Ainsi en va-t-il de l’orgueilleux qui rencontre un homme humble doté d’un tempérament fort. Il en est surpris, déstabilisé. Il se sent tout à coup très petit devant lui, et cela le surprend plus encore que s’il voyait un homme soulever un menhir d’un seul doigt.
En effet, dans son esprit comme dans celui de beaucoup de gens, humilité est souvent synonyme de faiblesse, de soumission et de complexe d’infériorité.
Ce qui pourtant est loin d’être le cas. Un homme fort et équilibré fait en même temps preuve d’humilité, non seulement parce qu’il n’a rien à prouver à personne, mais aussi par respect et compassion envers tous ceux qu’il rencontre sur sa route et qu’il considère comme ses égaux.
Au contraire, l’orgueilleux est souvent quelqu’un qui manque de compassion envers les autres autant qu’envers lui-même. La raison principale en est qu’il en aura manqué dans son enfance, ou qu’il aura reçu une éducation extrêmement sévère ou inappropriée. L’homme orgueilleux bombe le torse comme l’orang-outang sur le point d’attaquer un ennemi. Il vocifère de sa voix de stentor pour faire taire celle qui habite son esprit, cette voix méprisante et accusatrice qui l’a tant rabaissé lorsqu’il était petit. L’orgueil est son arme de défense, qu’il déploie systématiquement pour ne pas avoir à s’en servir. « La guerre, c’est la paix, la liberté c’est l’esclavage, l’ignorance c’est la force ». La célèbre phrase de Georges Orwell dans son roman, « 1984 », et particulièrement le premier tiers, est la citation préférée de notre roi Lion.

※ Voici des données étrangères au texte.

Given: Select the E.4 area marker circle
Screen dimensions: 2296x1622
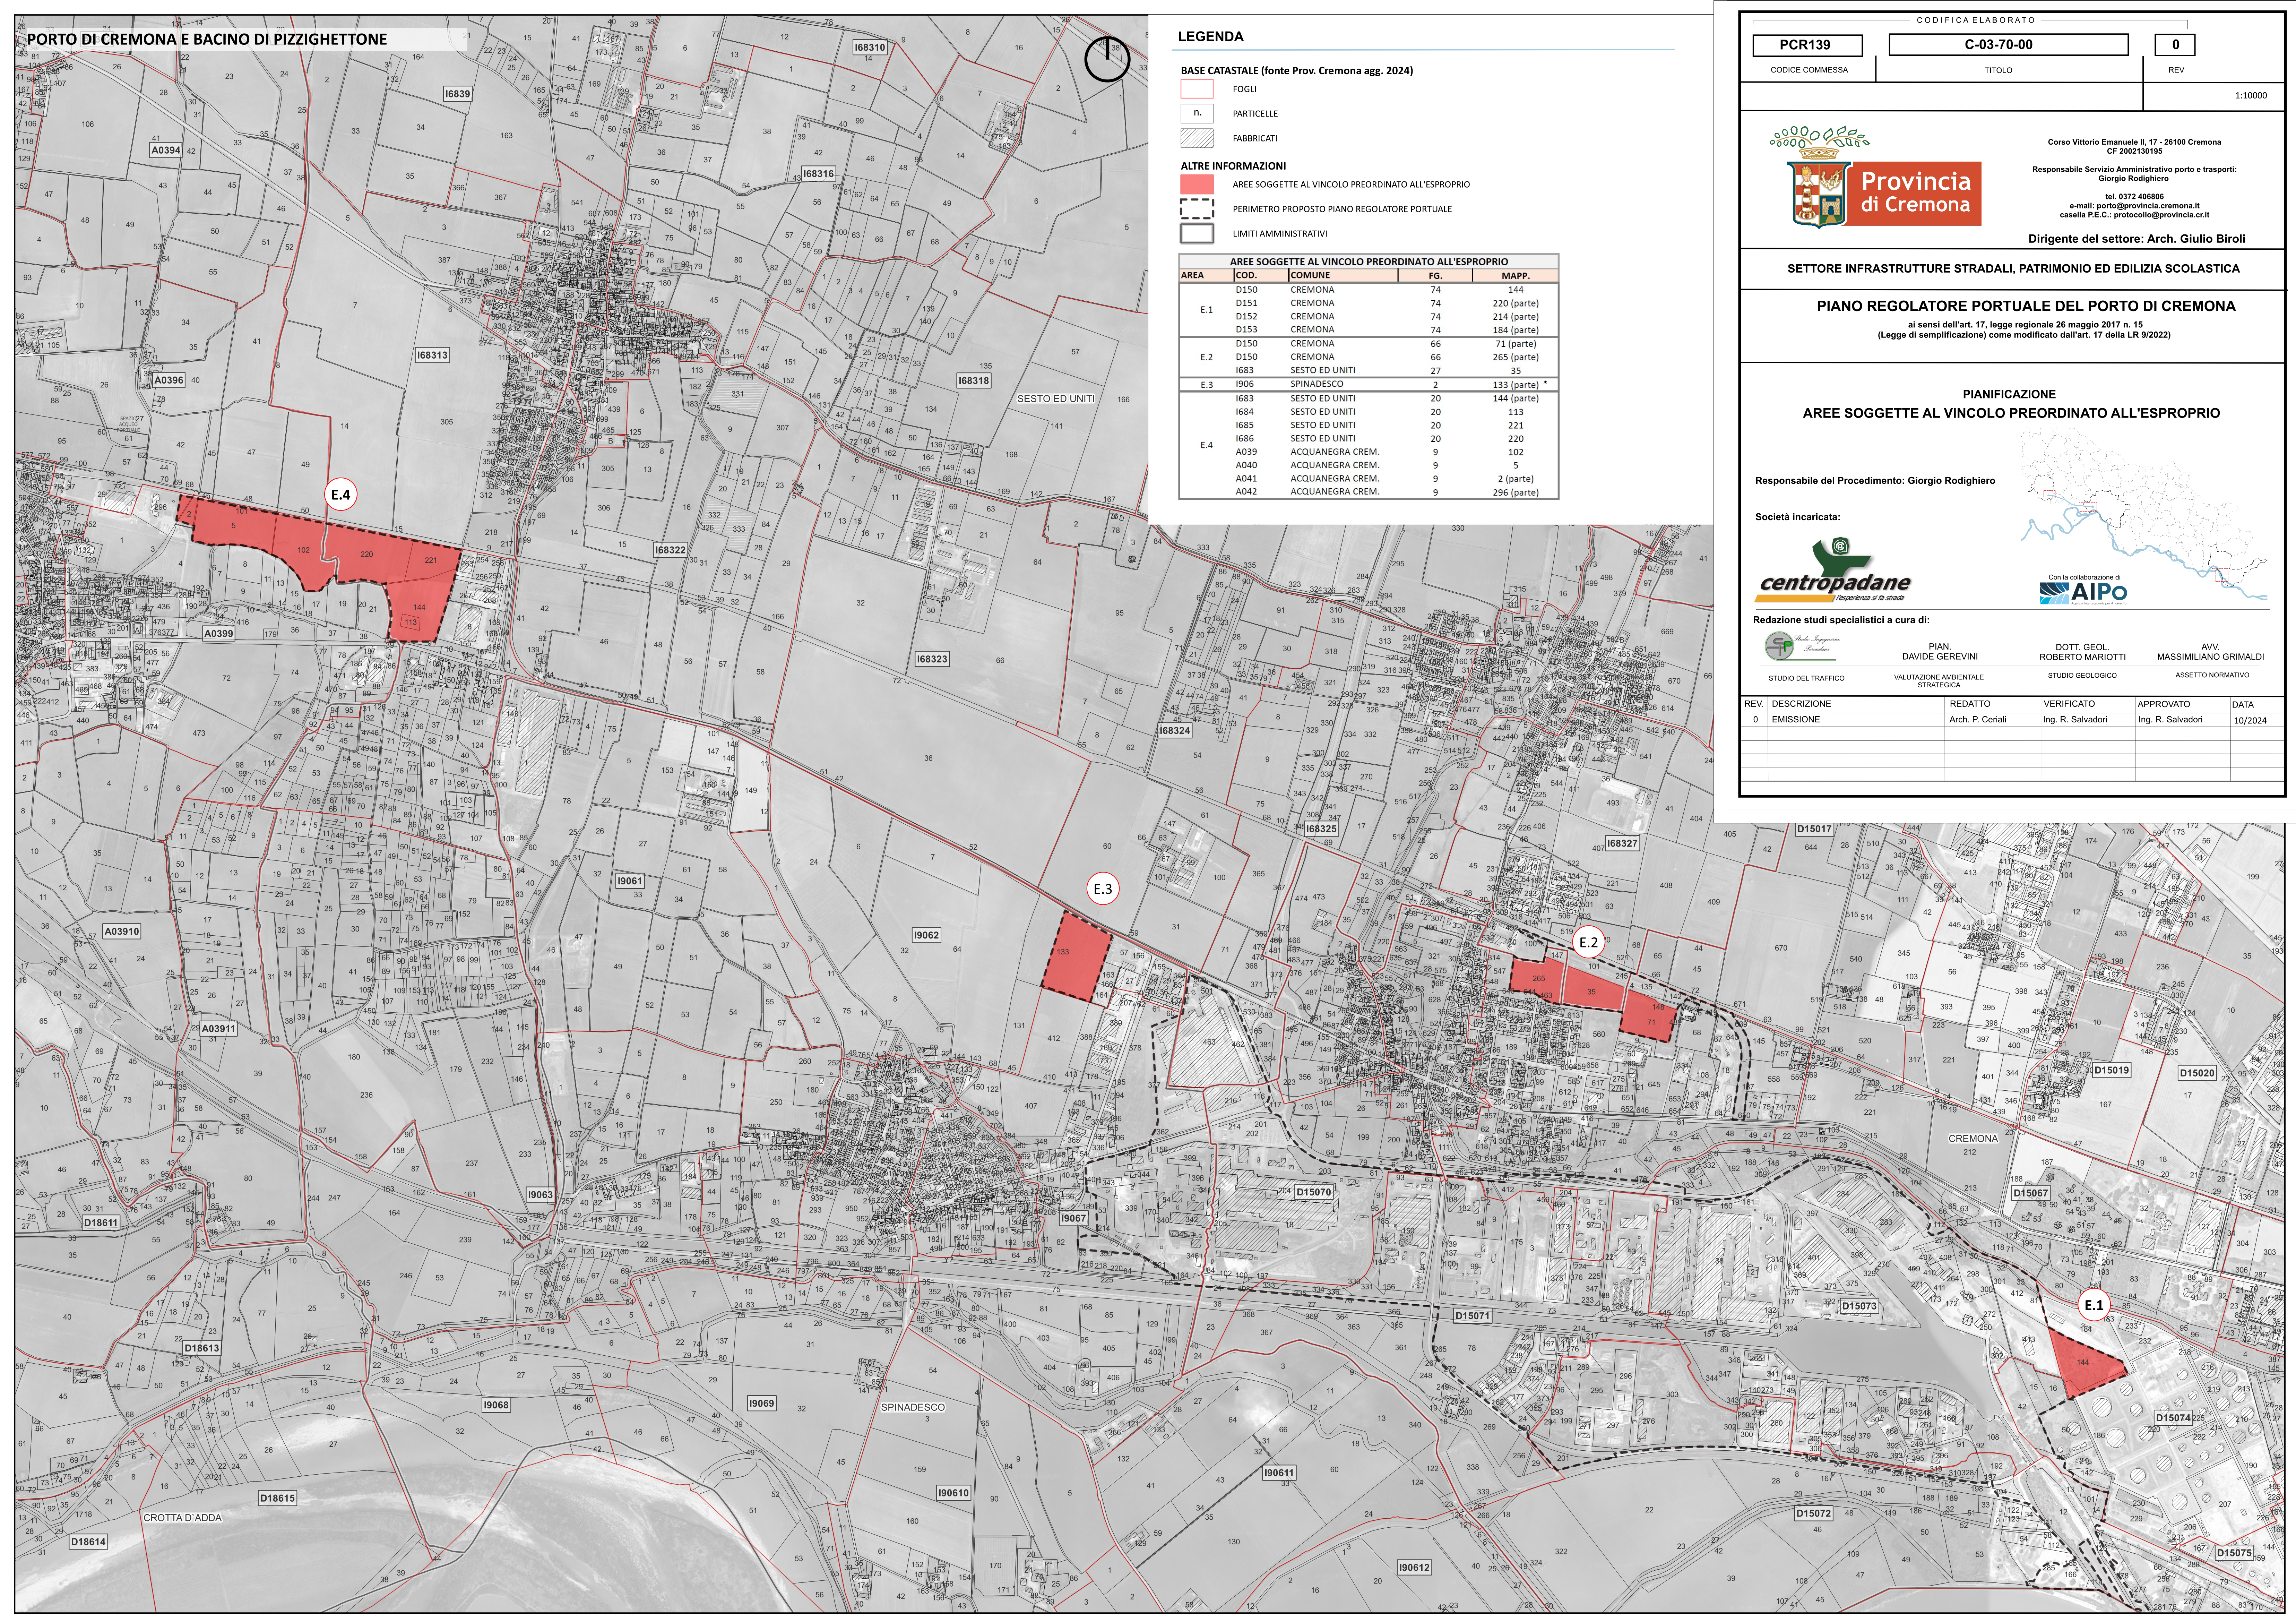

Le lion n’a peur de rien, et rien ne l’émeut. L’orgueilleux non plus. À une exception près, toutefois : cette humble personne tombée de nulle part qui fait preuve d’une infaillible force de caractère en sa présence et qui ne craint pas de répondre à ses rugissements, de sa voix frêle, mais ferme.

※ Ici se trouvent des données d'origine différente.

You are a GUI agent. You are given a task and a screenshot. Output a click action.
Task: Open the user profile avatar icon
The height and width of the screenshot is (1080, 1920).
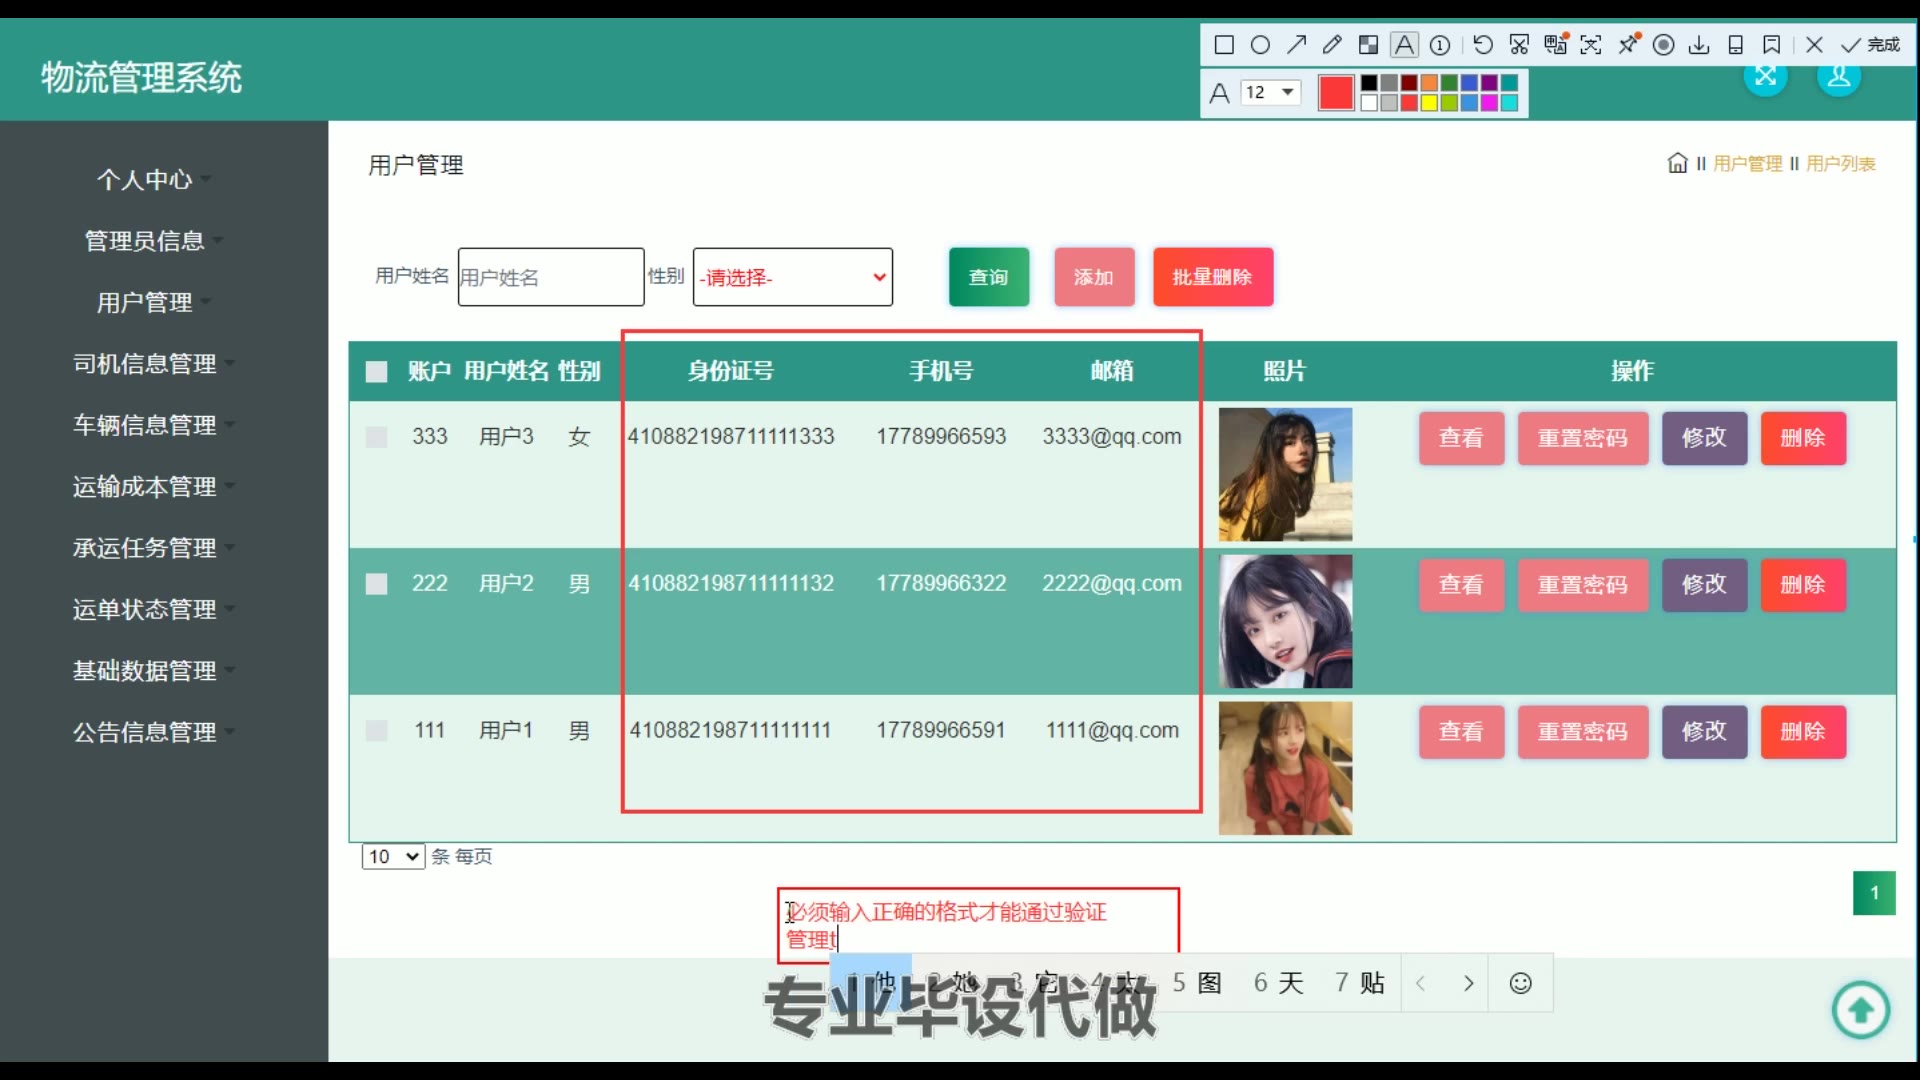tap(1838, 78)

Aussi, si tu te considères comme une personne humble, ou plutôt si l’on dit souvent de toi que tu en es une – car un être modeste ne se prétendra jamais comme tel, ce qui équivaudrait alors à de l’orgueil – continue à tenir tête à l’orgueilleux, mais en toute humilité, sans chercher à te hisser à son niveau, qu’à ses yeux tu ne pourras jamais atteindre, de toute façon.

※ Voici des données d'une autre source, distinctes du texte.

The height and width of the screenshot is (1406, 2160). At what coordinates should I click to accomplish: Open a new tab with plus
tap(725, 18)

Ainsi, en constatant ta force, et surtout ta sérénité intérieure, il se peut que notre lion comprenne enfin qu’il est possible d’être à la fois humble et heureux. Si tu ne crains pas de lui montrer le chemin de la liberté intérieure nécessaire pour cela, il finira peut-être par quitter son masque d’orgueil pour vivre enfin sa vie dans la joie et la confiance, au lieu de la subir dans la peur et sur la défensive.
Et c’est ce que nous souhaitons de tout notre cœur à tous les orgueilleux de la terre encore prisonniers de leurs souffrances.
L’exemple du lion ci-dessus te fait peut-être penser spontanément à quelqu’un. Si c’est le cas, en sa présence ne baisse jamais la tête tel un être soumis, mais ne te départis pas non plus de ton humilité en cherchant à te hisser plus haut que lui pour le toiser de ton mépris. Reste calme et sûr de toi. Regarde-le seulement avec une compassion sincère, il en a grand besoin, contrairement aux apparences, et même si lui l’ignore encore. Car il se pourrait bien que tu sois pour lui sa porte du salut.
C’est ainsi que Jésus, homme humble entre tous, se comportait avec ses détracteurs, y compris les plus acharnés d’entre eux. Et c’est aussi comme cela qu’il convient de comprendre ses paroles si souvent mal perçues et parfois décriées : « si quelqu’un te frappe sur une joue, présente-lui aussi l’autre. » Luc 6 : 29.
Des siècles plus tard, au 19e, le geste de la gifle publique entre deux nobles constituera le symbole déclencheur d’un duel. Car la personne giflée aura subi là un affront impardonnable, qui l’aura profondément touché dans son orgueil. La question qu’il eût été judicieux de se poser en ce temps-là n’était-elle pas : une simple blessure d’orgueil vaut-elle la blessure physique d’un homme ? Vaut-elle un « duel de sang » ou même un « duel à mort » ?
En ce qui te concerne, toi qui viens de tendre à l’orgueilleux ta joue d’humilité, tends-lui maintenant celle de ta force intérieure, puis attends.
Tu pourrais bien être surpris du résultat.